Но я думаю: смогу ли я встретиться с этим лицом к лицу. Я не знаю, не могу сказать. Все, что произошло… Я хочу домой и готова начать плакать, но я не должна плакать — ни перед дядей Гаретом, ни в такой ситуации, ни после того, о чем я ему рассказала.

Раздается отдаленный хруст гравия, гудит машина.

— Наверное, это твое такси, — говорит дядя Гарет.

Мы встаем, я поворачиваюсь, чтобы поднять свои сумки, и провожу рукавом по глазам.

— Ох, дорогая, так грустно, что ты уезжаешь. Ты и Марк… Да… Он… Но неважно. Кто знает, что произойдет?

— И в самом деле — кто знает? Я все еще хочу, чтобы ты приехал погостить в Сиднее и погреться на солнышке. И на пирушку в честь моего дня рождения. Там есть много всего, что я хочу тебе показать.

— Посмотрим, — говорит он, и я знаю, что он думает о старости. — Bon voyage, дорогая Уна.


Летние каникулы в этом году как будто начались раньше, и на регистрации в Хитроу полно путешественников. Я лечу домой, где зима серая и холодная, но это ничего. А дом без Адама — он… он просто такой, каков есть.

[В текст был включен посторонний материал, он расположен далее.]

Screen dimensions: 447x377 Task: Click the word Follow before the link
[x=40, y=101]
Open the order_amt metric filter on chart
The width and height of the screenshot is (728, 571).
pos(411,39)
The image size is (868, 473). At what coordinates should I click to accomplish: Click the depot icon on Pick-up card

Но я все равно кожей чувствую ноющую пустоту, которая ожидает меня.

Я выуживаю книжку из сумки.

— «Нам мало известно о детстве и воспитании Елизаветы, нам даже неизвестна точная дата ее рождения…» — читаю я и вздыхаю раздраженным вздохом ученого, у которого нет самых элементарных фактов.

— Такая скучная? — спрашивает за моим плечом Марк.

Я роняю книгу. Он подбирает ее и возвращает мне.

— Что ты тут делаешь? — интересуюсь я, приходя в себя.

— Мне позвонил Гарет. Я подумал, что если сумею добраться сюда, пока ты проходишь регистрацию, то смогу тебя найти. Он сказал: ты передала ему то… то, что я рассказал тебе.

Я поворачиваюсь к Марку лицом, потому что это очень важно.

— Я ошиблась? Не должна была ему рассказывать? Прости, если…

— Нет, ты не ошиблась. Я бы и сам сказал, если бы не хотел, чтобы это сделала ты. Мы с ним потолковали. А если бы ты промолчала, этого разговора могло бы и не быть. Я пришел, чтобы поблагодарить тебя: ты сделала этот разговор возможным.

— Ты… прости, это не мое дело, но вы все уладили? С Гаретом?

Марк кивает, но тут подходит моя очередь проходить регистрацию, и начинается нервотрепка — не велика ли картина «Рассвет в Ист-Эгге» для ручного багажа. Хотя оказывается, что она невелика, потому что Гарет слишком умен: картина входит в проверочную раму с зазором в несколько миллиметров. Я беспокоилась, что Марк уйдет, ведь он уже сказал все, что хотел, но он не уходит.

— Кофе? — спрашивает Марк. — Или тебе уже нужно идти на самолет?

— Было бы хорошо выпить кофе, — отвечаю я.

Почему-то мое сердце сильно бьется, хотя я отказываюсь думать, будто это из-за смущения. У меня начинает слегка кружиться голова.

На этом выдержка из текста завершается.